## SHORT TASK
From the records below, copy each line that contains the string "size". Treat uppercase and lowercase as different.

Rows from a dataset

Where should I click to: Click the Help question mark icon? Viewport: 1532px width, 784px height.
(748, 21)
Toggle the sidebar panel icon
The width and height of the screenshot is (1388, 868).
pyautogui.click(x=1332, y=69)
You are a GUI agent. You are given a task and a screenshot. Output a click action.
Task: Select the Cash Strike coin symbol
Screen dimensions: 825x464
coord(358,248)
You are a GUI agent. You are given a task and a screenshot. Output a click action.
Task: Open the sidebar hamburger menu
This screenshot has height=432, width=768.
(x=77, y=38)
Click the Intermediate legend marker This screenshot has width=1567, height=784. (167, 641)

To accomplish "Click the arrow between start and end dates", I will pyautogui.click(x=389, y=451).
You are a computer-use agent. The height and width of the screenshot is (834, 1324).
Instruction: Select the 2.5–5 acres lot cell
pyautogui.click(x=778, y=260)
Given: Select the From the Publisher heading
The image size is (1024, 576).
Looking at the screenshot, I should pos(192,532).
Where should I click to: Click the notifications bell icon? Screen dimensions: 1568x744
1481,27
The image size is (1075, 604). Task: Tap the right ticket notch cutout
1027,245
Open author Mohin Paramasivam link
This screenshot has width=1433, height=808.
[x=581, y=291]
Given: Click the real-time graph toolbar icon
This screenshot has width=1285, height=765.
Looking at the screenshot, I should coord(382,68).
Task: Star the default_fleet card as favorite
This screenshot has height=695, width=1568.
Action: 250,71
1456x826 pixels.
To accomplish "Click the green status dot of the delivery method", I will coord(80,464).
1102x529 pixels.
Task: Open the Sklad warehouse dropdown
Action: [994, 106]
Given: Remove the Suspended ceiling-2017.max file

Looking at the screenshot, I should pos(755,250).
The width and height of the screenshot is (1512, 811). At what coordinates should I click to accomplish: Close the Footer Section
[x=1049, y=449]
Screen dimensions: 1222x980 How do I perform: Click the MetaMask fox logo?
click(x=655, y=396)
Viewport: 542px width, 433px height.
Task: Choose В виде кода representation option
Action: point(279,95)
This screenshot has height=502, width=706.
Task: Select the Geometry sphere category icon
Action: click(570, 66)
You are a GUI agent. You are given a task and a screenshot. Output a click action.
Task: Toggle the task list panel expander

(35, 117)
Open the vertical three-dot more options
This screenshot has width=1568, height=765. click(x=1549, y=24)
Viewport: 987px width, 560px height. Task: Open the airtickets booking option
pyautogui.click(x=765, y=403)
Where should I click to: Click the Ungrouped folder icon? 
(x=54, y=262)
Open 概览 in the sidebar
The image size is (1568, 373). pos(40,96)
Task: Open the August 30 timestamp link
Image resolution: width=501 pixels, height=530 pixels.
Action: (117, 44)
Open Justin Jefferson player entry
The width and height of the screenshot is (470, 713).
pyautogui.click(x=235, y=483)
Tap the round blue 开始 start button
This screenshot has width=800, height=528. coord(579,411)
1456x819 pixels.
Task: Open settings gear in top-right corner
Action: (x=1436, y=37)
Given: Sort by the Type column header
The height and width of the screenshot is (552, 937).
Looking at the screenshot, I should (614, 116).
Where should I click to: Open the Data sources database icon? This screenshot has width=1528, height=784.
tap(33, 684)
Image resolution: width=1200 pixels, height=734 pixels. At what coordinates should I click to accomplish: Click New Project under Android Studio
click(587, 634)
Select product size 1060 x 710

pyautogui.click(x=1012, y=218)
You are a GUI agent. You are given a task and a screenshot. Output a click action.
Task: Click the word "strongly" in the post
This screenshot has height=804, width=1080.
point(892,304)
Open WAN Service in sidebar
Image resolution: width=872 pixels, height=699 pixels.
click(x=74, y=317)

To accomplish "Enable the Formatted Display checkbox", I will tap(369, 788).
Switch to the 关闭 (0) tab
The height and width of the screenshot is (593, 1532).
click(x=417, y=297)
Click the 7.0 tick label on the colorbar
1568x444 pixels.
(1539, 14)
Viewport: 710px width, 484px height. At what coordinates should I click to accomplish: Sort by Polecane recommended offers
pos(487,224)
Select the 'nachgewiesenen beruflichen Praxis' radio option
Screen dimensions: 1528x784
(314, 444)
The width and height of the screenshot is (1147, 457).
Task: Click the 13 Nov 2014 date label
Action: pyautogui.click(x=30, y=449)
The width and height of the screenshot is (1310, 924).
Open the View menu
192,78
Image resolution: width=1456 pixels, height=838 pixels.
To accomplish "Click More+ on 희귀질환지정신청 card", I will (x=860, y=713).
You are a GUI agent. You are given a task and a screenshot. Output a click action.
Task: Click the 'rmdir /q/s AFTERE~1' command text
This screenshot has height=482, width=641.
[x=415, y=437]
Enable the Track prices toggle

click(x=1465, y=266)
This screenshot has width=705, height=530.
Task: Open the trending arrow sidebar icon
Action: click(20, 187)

## COMPLETE RESPONSE
The image size is (1024, 576).
The image size is (1075, 604). Task: Tap the right ticket notch cutout
The image size is (1568, 373). pos(40,96)
Select product size 1060 x 710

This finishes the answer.